The new bylaw will make no other changes in how our organization is governed. Chapters still will send delegates to the convention. Convention delegates still will debate and decide future changes to the bylaws.
Delegates still will debate and decide resolutions, and all members who attend national conventions still will have a chance to meet the candidates and hear them speak about their hopes and dreams for SPJ.
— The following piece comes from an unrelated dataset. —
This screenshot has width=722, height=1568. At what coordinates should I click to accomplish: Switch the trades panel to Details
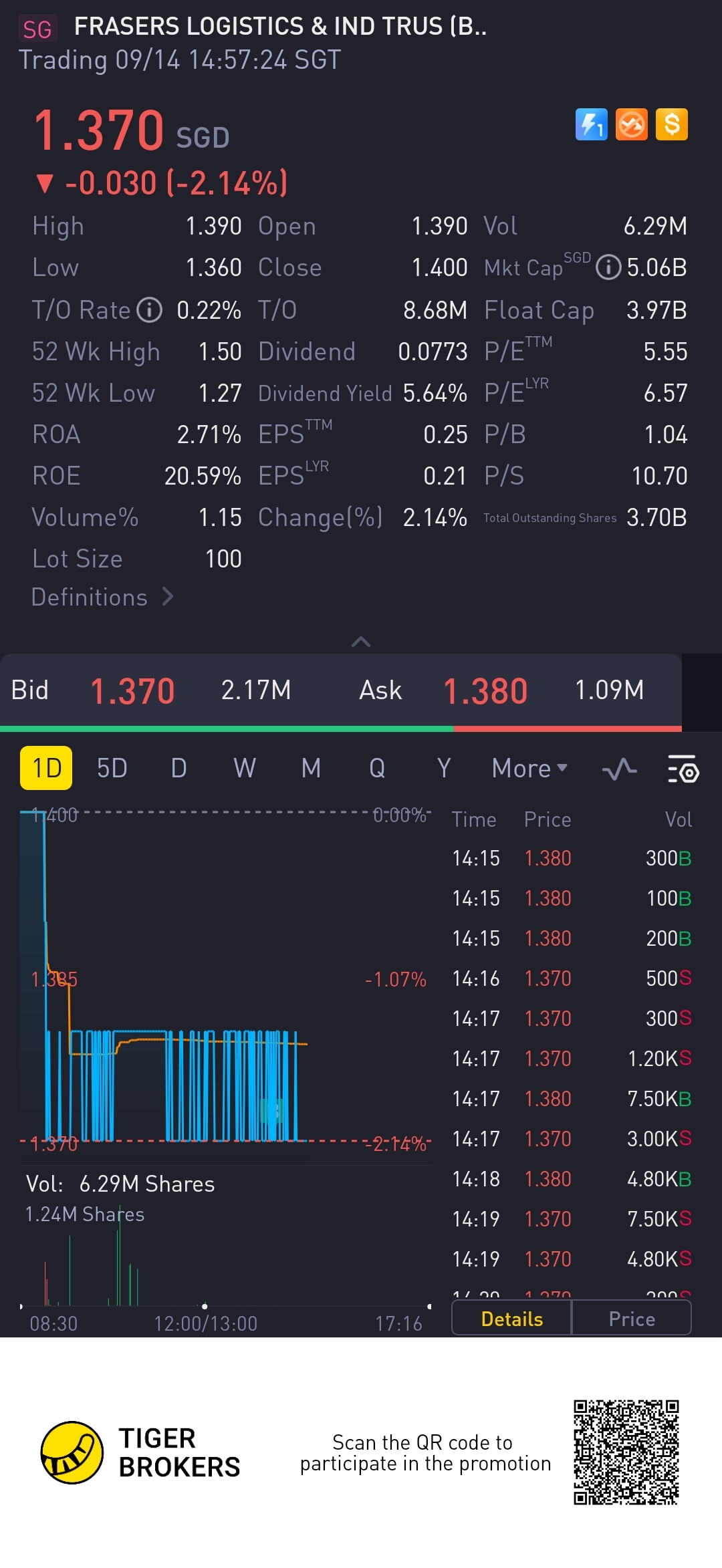point(512,1319)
The only difference is that ballots will be cast online or by phone, and all of our members will have the opportunity to vote for their leaders. The voting still will take place during the convention. Polls will be open for at least a full day, but members at home will be able to vote via computer or telephone, just as the members at the convention will vote.
A complete packet of information about the proposal was mailed to every local chapter on
The packet includes the exact wording of the proposed change to the bylaws, a committee report and Q&A that details how the online voting would work, and a cover letter from me.
If you or your chapter wants more information, contact me at email@example.com or visit www.spj.org/elecbios.asp.
I believe this is a critical issue, and, as your president, I ask for your support.
I hope you will contact your local officers and urge your chapter to send its delegates to Chicago with instructions to vote in favor of this important measure.
It will end taxation without representation. It will make SPJ a better organization.
David Carlson spent more than 20 years as a reporter, photographer, designer and top editor at newspapers before joining the University of Florida in 1993. He was an early developer of online newspapers and now is the Cox/Palm Beach Post professor of new media journalism and director of the Interactive Media Lab at the University of Florida in Gainesville.